▶ **Given exercise**:
Arrange the entries below as a Markdown table with the columns Row and Line, one row per non-blank line in the order given, numbering the rows from 1.

▶ **Data to use**:
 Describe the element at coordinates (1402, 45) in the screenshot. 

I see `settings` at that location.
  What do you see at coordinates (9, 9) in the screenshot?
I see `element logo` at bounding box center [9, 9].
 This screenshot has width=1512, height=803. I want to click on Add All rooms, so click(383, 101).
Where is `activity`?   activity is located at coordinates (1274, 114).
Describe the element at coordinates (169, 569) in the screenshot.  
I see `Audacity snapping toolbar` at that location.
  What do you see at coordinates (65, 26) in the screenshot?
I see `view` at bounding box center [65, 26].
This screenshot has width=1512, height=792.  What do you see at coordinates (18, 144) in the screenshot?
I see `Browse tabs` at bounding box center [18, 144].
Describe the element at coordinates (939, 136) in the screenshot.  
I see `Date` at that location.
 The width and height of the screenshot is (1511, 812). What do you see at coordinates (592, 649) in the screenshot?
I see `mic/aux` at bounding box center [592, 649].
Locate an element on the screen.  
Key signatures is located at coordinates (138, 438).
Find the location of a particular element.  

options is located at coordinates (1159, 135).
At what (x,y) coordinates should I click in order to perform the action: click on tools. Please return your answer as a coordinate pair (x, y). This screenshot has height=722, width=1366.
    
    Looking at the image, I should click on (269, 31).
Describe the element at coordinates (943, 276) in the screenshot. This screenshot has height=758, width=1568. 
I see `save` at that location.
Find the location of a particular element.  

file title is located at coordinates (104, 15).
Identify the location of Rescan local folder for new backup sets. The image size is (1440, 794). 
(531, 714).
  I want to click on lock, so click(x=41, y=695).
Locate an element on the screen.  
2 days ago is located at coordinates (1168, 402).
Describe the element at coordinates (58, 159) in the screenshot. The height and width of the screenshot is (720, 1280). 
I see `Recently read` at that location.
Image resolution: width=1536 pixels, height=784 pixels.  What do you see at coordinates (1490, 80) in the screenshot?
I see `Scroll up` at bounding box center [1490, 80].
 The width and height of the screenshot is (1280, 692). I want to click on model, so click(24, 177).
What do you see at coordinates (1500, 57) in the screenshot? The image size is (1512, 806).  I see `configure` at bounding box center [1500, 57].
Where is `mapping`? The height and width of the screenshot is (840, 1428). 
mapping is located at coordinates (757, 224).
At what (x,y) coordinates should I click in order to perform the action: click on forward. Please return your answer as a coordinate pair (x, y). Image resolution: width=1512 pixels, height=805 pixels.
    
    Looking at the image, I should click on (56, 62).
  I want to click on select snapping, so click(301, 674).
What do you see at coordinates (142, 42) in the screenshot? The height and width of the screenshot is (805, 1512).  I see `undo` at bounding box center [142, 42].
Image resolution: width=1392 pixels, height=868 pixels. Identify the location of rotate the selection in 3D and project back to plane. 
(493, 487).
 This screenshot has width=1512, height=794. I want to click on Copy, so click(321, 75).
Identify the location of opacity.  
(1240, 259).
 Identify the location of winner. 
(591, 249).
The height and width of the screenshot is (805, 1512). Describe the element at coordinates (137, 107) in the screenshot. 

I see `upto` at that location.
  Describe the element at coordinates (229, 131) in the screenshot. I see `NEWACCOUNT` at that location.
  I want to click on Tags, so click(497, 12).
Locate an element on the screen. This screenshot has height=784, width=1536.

▶ **Output**:
| Row | Line |
|---|---|
| 1 |  Describe the element at coordinates (1402, 45) in the screenshot.  |
| 2 | I see `settings` at that location. |
| 3 |   What do you see at coordinates (9, 9) in the screenshot? |
| 4 | I see `element logo` at bounding box center [9, 9]. |
| 5 |  This screenshot has width=1512, height=803. I want to click on Add All rooms, so click(383, 101). |
| 6 | Where is `activity`?   activity is located at coordinates (1274, 114). |
| 7 | Describe the element at coordinates (169, 569) in the screenshot.   |
| 8 | I see `Audacity snapping toolbar` at that location. |
| 9 |   What do you see at coordinates (65, 26) in the screenshot? |
| 10 | I see `view` at bounding box center [65, 26]. |
| 11 | This screenshot has width=1512, height=792.  What do you see at coordinates (18, 144) in the screenshot? |
| 12 | I see `Browse tabs` at bounding box center [18, 144]. |
| 13 | Describe the element at coordinates (939, 136) in the screenshot.   |
| 14 | I see `Date` at that location. |
| 15 |  The width and height of the screenshot is (1511, 812). What do you see at coordinates (592, 649) in the screenshot? |
| 16 | I see `mic/aux` at bounding box center [592, 649]. |
| 17 | Locate an element on the screen.   |
| 18 | Key signatures is located at coordinates (138, 438). |
| 19 | Find the location of a particular element.   |
| 20 | options is located at coordinates (1159, 135). |
| 21 | At what (x,y) coordinates should I click in order to perform the action: click on tools. Please return your answer as a coordinate pair (x, y). This screenshot has height=722, width=1366. |
| 22 |     Looking at the image, I should click on (269, 31). |
| 23 | Describe the element at coordinates (943, 276) in the screenshot. This screenshot has height=758, width=1568.  |
| 24 | I see `save` at that location. |
| 25 | Find the location of a particular element.   |
| 26 | file title is located at coordinates (104, 15). |
| 27 | Identify the location of Rescan local folder for new backup sets. The image size is (1440, 794).  |
| 28 | (531, 714). |
| 29 |   I want to click on lock, so click(x=41, y=695). |
| 30 | Locate an element on the screen.   |
| 31 | 2 days ago is located at coordinates (1168, 402). |
| 32 | Describe the element at coordinates (58, 159) in the screenshot. The height and width of the screenshot is (720, 1280).  |
| 33 | I see `Recently read` at that location. |
| 34 | Image resolution: width=1536 pixels, height=784 pixels.  What do you see at coordinates (1490, 80) in the screenshot? |
| 35 | I see `Scroll up` at bounding box center [1490, 80]. |
| 36 |  The width and height of the screenshot is (1280, 692). I want to click on model, so click(24, 177). |
| 37 | What do you see at coordinates (1500, 57) in the screenshot? The image size is (1512, 806).  I see `configure` at bounding box center [1500, 57]. |
| 38 | Where is `mapping`? The height and width of the screenshot is (840, 1428).  |
| 39 | mapping is located at coordinates (757, 224). |
| 40 | At what (x,y) coordinates should I click in order to perform the action: click on forward. Please return your answer as a coordinate pair (x, y). Image resolution: width=1512 pixels, height=805 pixels. |
| 41 |     Looking at the image, I should click on (56, 62). |
| 42 |   I want to click on select snapping, so click(301, 674). |
| 43 | What do you see at coordinates (142, 42) in the screenshot? The height and width of the screenshot is (805, 1512).  I see `undo` at bounding box center [142, 42]. |
| 44 | Image resolution: width=1392 pixels, height=868 pixels. Identify the location of rotate the selection in 3D and project back to plane.  |
| 45 | (493, 487). |
| 46 |  This screenshot has width=1512, height=794. I want to click on Copy, so click(321, 75). |
| 47 | Identify the location of opacity.   |
| 48 | (1240, 259). |
| 49 |  Identify the location of winner.  |
| 50 | (591, 249). |
| 51 | The height and width of the screenshot is (805, 1512). Describe the element at coordinates (137, 107) in the screenshot.  |
| 52 | I see `upto` at that location. |
| 53 |   Describe the element at coordinates (229, 131) in the screenshot. I see `NEWACCOUNT` at that location. |
| 54 |   I want to click on Tags, so click(497, 12). |
| 55 | Locate an element on the screen. This screenshot has height=784, width=1536. |